Below is a listing; return it in full, exactly as it appears.
_ _ _ _
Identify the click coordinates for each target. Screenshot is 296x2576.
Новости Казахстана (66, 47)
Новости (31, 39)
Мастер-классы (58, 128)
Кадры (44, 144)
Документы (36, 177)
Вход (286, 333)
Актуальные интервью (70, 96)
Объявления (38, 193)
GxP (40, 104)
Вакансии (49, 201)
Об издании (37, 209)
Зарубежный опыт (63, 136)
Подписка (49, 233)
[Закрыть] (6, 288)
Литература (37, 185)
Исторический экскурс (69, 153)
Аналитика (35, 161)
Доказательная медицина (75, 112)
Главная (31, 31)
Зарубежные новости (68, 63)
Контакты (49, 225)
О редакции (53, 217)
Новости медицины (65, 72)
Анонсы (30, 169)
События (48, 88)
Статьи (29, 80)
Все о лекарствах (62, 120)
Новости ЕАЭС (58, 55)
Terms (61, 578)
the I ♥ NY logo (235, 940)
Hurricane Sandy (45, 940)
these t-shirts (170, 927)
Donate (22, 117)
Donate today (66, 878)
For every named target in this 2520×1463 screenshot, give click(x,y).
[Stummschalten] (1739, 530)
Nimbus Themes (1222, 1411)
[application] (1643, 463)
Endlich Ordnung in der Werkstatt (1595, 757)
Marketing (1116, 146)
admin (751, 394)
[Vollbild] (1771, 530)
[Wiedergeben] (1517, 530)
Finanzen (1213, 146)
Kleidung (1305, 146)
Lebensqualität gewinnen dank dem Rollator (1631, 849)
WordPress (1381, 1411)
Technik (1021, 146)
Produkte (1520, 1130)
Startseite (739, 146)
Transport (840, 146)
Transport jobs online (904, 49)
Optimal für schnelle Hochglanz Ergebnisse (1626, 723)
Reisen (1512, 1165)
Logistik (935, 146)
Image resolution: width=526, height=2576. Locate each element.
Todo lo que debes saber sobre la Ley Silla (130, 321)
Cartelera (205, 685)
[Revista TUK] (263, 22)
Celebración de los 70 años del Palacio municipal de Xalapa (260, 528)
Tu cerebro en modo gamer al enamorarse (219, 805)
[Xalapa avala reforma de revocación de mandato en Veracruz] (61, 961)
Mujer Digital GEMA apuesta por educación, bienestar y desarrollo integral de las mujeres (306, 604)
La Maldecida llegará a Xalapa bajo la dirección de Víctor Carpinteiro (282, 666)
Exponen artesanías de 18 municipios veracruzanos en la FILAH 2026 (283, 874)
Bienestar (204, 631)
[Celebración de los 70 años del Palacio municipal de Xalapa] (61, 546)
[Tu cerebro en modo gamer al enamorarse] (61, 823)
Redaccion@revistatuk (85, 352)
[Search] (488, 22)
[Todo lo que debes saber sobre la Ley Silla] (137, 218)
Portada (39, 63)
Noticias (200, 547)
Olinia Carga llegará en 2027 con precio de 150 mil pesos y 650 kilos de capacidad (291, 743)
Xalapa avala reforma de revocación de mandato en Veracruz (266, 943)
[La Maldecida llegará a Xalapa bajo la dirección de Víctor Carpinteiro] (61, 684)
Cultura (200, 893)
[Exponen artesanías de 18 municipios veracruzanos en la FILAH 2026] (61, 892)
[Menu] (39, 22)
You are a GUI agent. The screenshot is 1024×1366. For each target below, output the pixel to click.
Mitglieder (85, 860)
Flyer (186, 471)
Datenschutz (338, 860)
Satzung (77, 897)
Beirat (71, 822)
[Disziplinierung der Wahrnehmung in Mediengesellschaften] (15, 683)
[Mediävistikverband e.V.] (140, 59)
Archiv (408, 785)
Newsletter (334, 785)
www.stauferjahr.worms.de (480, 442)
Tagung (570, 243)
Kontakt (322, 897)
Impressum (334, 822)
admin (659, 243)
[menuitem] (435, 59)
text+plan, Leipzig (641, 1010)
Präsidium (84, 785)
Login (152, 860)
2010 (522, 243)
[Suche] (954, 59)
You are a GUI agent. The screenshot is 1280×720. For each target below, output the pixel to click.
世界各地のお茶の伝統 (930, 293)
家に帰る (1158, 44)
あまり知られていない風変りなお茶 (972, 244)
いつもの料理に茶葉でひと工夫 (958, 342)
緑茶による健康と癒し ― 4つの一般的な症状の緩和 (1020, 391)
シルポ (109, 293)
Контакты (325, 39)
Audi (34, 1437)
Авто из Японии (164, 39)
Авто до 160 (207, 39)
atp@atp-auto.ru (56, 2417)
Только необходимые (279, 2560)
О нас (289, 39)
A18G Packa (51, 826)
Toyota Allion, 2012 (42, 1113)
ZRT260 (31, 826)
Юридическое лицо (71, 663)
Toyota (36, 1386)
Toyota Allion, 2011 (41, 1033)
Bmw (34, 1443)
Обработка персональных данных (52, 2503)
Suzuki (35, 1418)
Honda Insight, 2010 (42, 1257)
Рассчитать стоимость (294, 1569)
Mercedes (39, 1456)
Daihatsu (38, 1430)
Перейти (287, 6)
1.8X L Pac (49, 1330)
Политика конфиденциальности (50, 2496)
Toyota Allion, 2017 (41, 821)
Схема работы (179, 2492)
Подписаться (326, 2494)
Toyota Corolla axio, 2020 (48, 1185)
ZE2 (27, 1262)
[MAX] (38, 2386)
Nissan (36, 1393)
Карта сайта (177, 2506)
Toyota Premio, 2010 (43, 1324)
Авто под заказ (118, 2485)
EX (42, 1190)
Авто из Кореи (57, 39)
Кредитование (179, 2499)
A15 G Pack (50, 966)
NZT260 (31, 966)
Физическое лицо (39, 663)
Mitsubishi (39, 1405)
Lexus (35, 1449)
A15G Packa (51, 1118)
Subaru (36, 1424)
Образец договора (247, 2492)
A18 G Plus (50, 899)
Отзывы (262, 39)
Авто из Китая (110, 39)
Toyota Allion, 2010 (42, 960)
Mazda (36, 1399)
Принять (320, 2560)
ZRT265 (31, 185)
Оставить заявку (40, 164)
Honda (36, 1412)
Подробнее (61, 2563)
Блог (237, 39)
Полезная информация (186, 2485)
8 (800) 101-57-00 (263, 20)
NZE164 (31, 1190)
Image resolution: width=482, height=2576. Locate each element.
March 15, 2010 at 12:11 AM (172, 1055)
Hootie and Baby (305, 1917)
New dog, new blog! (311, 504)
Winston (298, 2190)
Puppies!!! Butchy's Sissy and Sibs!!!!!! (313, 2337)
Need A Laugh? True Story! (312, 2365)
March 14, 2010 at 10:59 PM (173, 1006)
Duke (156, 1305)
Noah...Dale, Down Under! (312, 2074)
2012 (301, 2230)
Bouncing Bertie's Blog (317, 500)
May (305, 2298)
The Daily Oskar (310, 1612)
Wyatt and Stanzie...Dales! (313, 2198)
_ _ _ _
### EXERCISE ANSWER
Identify the click coordinates for each target. Screenshot is 296x2576.
Новости Казахстана (66, 47)
Новости (31, 39)
Мастер-классы (58, 128)
Кадры (44, 144)
Документы (36, 177)
Вход (286, 333)
Актуальные интервью (70, 96)
Объявления (38, 193)
GxP (40, 104)
Вакансии (49, 201)
Об издании (37, 209)
Зарубежный опыт (63, 136)
Подписка (49, 233)
[Закрыть] (6, 288)
Литература (37, 185)
Исторический экскурс (69, 153)
Аналитика (35, 161)
Доказательная медицина (75, 112)
Главная (31, 31)
Зарубежные новости (68, 63)
Контакты (49, 225)
О редакции (53, 217)
Новости медицины (65, 72)
Анонсы (30, 169)
События (48, 88)
Статьи (29, 80)
Все о лекарствах (62, 120)
Новости ЕАЭС (58, 55)
Terms (61, 578)
the I ♥ NY logo (235, 940)
Hurricane Sandy (45, 940)
these t-shirts (170, 927)
Donate (22, 117)
Donate today (66, 878)
For every named target in this 2520×1463 screenshot, give click(x,y).
[Stummschalten] (1739, 530)
Nimbus Themes (1222, 1411)
[application] (1643, 463)
Endlich Ordnung in der Werkstatt (1595, 757)
Marketing (1116, 146)
admin (751, 394)
[Vollbild] (1771, 530)
[Wiedergeben] (1517, 530)
Finanzen (1213, 146)
Kleidung (1305, 146)
Lebensqualität gewinnen dank dem Rollator (1631, 849)
WordPress (1381, 1411)
Technik (1021, 146)
Produkte (1520, 1130)
Startseite (739, 146)
Transport (840, 146)
Transport jobs online (904, 49)
Optimal für schnelle Hochglanz Ergebnisse (1626, 723)
Reisen (1512, 1165)
Logistik (935, 146)
Image resolution: width=526, height=2576. Locate each element.
Todo lo que debes saber sobre la Ley Silla (130, 321)
Cartelera (205, 685)
[Revista TUK] (263, 22)
Celebración de los 70 años del Palacio municipal de Xalapa (260, 528)
Tu cerebro en modo gamer al enamorarse (219, 805)
[Xalapa avala reforma de revocación de mandato en Veracruz] (61, 961)
Mujer Digital GEMA apuesta por educación, bienestar y desarrollo integral de las mujeres (306, 604)
La Maldecida llegará a Xalapa bajo la dirección de Víctor Carpinteiro (282, 666)
Exponen artesanías de 18 municipios veracruzanos en la FILAH 2026 (283, 874)
Bienestar (204, 631)
[Celebración de los 70 años del Palacio municipal de Xalapa] (61, 546)
[Tu cerebro en modo gamer al enamorarse] (61, 823)
Redaccion@revistatuk (85, 352)
[Search] (488, 22)
[Todo lo que debes saber sobre la Ley Silla] (137, 218)
Portada (39, 63)
Noticias (200, 547)
Olinia Carga llegará en 2027 con precio de 150 mil pesos y 650 kilos de capacidad (291, 743)
Xalapa avala reforma de revocación de mandato en Veracruz (266, 943)
[La Maldecida llegará a Xalapa bajo la dirección de Víctor Carpinteiro] (61, 684)
Cultura (200, 893)
[Exponen artesanías de 18 municipios veracruzanos en la FILAH 2026] (61, 892)
[Menu] (39, 22)
You are a GUI agent. The screenshot is 1024×1366. For each target below, output the pixel to click.
Mitglieder (85, 860)
Flyer (186, 471)
Datenschutz (338, 860)
Satzung (77, 897)
Beirat (71, 822)
[Disziplinierung der Wahrnehmung in Mediengesellschaften] (15, 683)
[Mediävistikverband e.V.] (140, 59)
Archiv (408, 785)
Newsletter (334, 785)
www.stauferjahr.worms.de (480, 442)
Tagung (570, 243)
Kontakt (322, 897)
Impressum (334, 822)
admin (659, 243)
[menuitem] (435, 59)
text+plan, Leipzig (641, 1010)
Präsidium (84, 785)
Login (152, 860)
2010 (522, 243)
[Suche] (954, 59)
You are a GUI agent. The screenshot is 1280×720. For each target below, output the pixel to click.
世界各地のお茶の伝統 (930, 293)
家に帰る (1158, 44)
あまり知られていない風変りなお茶 (972, 244)
いつもの料理に茶葉でひと工夫 (958, 342)
緑茶による健康と癒し ― 4つの一般的な症状の緩和 (1020, 391)
シルポ (109, 293)
Контакты (325, 39)
Audi (34, 1437)
Авто из Японии (164, 39)
Авто до 160 (207, 39)
atp@atp-auto.ru (56, 2417)
Только необходимые (279, 2560)
О нас (289, 39)
A18G Packa (51, 826)
Toyota Allion, 2012 (42, 1113)
ZRT260 (31, 826)
Юридическое лицо (71, 663)
Toyota (36, 1386)
Toyota Allion, 2011 (41, 1033)
Bmw (34, 1443)
Обработка персональных данных (52, 2503)
Suzuki (35, 1418)
Honda Insight, 2010 (42, 1257)
Рассчитать стоимость (294, 1569)
Mercedes (39, 1456)
Daihatsu (38, 1430)
Перейти (287, 6)
1.8X L Pac (49, 1330)
Политика конфиденциальности (50, 2496)
Toyota Allion, 2017 (41, 821)
Схема работы (179, 2492)
Подписаться (326, 2494)
Toyota Corolla axio, 2020 (48, 1185)
ZE2 (27, 1262)
[MAX] (38, 2386)
Nissan (36, 1393)
Карта сайта (177, 2506)
Toyota Premio, 2010 (43, 1324)
Авто под заказ (118, 2485)
EX (42, 1190)
Авто из Кореи (57, 39)
Кредитование (179, 2499)
A15 G Pack (50, 966)
NZT260 (31, 966)
Физическое лицо (39, 663)
Mitsubishi (39, 1405)
Lexus (35, 1449)
A15G Packa (51, 1118)
Subaru (36, 1424)
Образец договора (247, 2492)
A18 G Plus (50, 899)
Отзывы (262, 39)
Авто из Китая (110, 39)
Toyota Allion, 2010 (42, 960)
Mazda (36, 1399)
Принять (320, 2560)
ZRT265 (31, 185)
Оставить заявку (40, 164)
Honda (36, 1412)
Подробнее (61, 2563)
Блог (237, 39)
Полезная информация (186, 2485)
8 (800) 101-57-00 (263, 20)
NZE164 (31, 1190)
Image resolution: width=482, height=2576. Locate each element.
March 15, 2010 at 12:11 AM (172, 1055)
Hootie and Baby (305, 1917)
New dog, new blog! (311, 504)
Winston (298, 2190)
Puppies!!! Butchy's Sissy and Sibs!!!!!! (313, 2337)
Need A Laugh? True Story! (312, 2365)
March 14, 2010 at 10:59 PM (173, 1006)
Duke (156, 1305)
Noah...Dale, Down Under! (312, 2074)
2012 (301, 2230)
Bouncing Bertie's Blog (317, 500)
May (305, 2298)
The Daily Oskar (310, 1612)
Wyatt and Stanzie...Dales! (313, 2198)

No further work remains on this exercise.